Entries on target coordinates:
--- BEGIN ---
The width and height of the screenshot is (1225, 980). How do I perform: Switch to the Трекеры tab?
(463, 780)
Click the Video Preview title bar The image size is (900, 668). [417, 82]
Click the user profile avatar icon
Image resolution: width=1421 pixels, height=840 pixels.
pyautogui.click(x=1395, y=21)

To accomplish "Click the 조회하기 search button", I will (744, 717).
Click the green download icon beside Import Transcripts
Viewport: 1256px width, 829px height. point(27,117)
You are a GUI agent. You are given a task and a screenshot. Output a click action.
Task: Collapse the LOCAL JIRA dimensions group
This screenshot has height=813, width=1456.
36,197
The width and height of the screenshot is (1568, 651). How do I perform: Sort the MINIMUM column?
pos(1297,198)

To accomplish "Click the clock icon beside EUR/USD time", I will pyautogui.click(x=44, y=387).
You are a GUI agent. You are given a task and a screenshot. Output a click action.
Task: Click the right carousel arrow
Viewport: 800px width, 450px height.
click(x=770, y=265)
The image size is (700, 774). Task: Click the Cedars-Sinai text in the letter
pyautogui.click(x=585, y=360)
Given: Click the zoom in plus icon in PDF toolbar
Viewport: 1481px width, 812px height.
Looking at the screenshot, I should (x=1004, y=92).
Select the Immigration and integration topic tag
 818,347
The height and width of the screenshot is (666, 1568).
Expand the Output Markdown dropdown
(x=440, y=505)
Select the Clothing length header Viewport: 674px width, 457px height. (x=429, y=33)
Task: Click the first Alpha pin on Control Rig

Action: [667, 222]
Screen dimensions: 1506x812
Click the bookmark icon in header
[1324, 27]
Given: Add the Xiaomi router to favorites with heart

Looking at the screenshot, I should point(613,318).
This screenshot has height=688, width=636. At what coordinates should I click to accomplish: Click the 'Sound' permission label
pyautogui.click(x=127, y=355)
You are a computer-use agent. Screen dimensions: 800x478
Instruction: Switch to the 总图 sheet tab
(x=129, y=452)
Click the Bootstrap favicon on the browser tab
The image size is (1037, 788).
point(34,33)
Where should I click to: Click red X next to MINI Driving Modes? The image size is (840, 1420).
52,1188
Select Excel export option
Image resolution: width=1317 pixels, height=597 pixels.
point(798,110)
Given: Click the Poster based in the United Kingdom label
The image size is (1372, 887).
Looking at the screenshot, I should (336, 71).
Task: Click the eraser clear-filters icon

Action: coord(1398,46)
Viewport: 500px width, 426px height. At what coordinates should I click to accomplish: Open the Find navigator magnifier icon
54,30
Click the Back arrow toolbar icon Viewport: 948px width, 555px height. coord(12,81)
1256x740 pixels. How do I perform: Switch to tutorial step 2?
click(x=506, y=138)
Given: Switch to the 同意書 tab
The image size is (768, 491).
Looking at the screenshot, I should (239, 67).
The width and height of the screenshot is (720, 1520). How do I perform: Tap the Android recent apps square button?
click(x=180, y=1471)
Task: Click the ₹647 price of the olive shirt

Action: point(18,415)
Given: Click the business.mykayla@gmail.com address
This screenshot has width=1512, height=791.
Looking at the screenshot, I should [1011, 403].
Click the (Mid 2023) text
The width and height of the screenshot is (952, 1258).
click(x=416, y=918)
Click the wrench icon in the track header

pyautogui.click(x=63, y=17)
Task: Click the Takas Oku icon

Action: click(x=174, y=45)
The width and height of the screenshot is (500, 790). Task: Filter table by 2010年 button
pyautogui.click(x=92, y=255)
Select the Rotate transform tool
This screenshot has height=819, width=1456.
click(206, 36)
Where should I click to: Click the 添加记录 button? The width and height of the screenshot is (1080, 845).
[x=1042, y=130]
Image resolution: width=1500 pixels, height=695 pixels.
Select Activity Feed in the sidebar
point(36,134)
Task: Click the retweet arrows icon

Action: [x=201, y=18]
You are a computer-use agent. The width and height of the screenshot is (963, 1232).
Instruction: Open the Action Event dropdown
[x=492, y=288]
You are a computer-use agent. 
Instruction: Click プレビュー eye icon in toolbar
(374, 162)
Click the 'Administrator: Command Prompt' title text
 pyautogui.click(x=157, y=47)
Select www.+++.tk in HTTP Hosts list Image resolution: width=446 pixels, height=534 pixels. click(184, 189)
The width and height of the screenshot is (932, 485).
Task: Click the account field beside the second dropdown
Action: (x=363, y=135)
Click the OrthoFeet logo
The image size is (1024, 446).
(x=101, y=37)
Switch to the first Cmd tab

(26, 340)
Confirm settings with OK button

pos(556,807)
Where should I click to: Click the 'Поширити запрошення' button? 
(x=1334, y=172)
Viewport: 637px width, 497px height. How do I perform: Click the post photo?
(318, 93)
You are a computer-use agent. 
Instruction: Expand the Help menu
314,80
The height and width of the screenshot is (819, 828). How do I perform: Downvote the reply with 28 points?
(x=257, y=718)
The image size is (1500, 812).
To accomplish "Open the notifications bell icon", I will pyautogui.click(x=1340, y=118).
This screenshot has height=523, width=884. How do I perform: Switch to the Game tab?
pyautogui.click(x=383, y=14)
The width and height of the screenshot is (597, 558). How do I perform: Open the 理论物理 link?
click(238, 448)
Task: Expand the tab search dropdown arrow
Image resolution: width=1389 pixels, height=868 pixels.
--- END ---
How many lines of the material contain the string "search"? Case counts, and the reply should be the number alone.

2